GIBBS: The president is focused on looking forward. That’s why.
There is no sense in which this is fanning the fires to build a popular consensus which might be used to overturn The Establishment's hostility to prosecutions. Instead, it is sheer complicity with law-breaking.
Obama cites in defence of his decision a reason that has been discredited legally - namely that 'those who carried out their duties rel[ied] in good faith upon [the] legal advice' that was given to them, a version, surely, of acting on higher authority. But there is no higher authority that can legitimize the practice of torture. This is a crime under international law, as is all but universally recognized, and everyone may be expected to know that it is, irrespective of how they have been advised. Apart from the legal constraint, all people, everywhere, have a moral duty not to torture.
As regrettable as Obama's fudging of this issue - his failure, that is, to state forthrightly what is being sacrificed to the political goal of avoiding disunity - are the large numbers of liberal commentators who simply endorse what he did, as if it were to them the most routine matter.

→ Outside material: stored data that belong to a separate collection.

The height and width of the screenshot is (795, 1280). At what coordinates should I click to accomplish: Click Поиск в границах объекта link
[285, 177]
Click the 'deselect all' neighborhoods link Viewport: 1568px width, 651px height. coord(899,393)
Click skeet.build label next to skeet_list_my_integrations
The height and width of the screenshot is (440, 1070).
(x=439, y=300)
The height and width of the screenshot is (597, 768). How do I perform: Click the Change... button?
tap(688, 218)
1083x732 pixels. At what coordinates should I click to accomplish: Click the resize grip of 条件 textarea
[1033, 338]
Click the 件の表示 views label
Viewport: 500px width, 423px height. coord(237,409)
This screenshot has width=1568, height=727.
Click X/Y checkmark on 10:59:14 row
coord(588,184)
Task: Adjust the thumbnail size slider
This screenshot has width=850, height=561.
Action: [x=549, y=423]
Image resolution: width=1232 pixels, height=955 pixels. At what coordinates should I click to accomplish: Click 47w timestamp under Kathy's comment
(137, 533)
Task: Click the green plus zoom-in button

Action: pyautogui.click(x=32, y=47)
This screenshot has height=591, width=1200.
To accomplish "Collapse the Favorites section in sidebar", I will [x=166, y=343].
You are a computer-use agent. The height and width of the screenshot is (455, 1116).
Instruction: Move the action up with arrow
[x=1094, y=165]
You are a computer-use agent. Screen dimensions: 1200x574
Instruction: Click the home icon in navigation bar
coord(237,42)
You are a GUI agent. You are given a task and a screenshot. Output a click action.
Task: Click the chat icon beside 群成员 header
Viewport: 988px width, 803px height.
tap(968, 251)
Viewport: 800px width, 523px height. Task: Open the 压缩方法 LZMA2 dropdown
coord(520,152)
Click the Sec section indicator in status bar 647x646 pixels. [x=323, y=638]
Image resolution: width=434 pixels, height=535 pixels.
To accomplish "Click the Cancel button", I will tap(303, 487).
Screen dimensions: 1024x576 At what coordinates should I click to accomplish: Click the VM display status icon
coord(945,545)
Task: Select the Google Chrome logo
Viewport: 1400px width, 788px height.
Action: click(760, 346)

...Not to prosecute torture flies in the face of both international law and ordinary morality. But here it's like water off a duck's back - as if the politics were everything and law and morality of no account.
That's the bottom line.




























I'm afraid you are right. Disappointing but not really unexpected, I think. However, did Obama in his Thursday statement actually have to praise the torturers:
"... it is our intention to assure those who carried out their duties [the torturing?] relying in good faith upon legal advice from the Department of Justice that they will not be subject to prosecution. The men and women of our intelligence community serve courageously on the front lines of a dangerous world. Their accomplishments are unsung and their names unknown, but because of their sacrifices, every single American is safer.
He is certainly establishing some charming precedents: immunity and praise. When do the medals get awarded or have they been already.
Posted by: geoff | April 20, 2009 at 10:08 PM
Except Robert Gibbs is clearly John Hodgman, so we have to assume this is satire.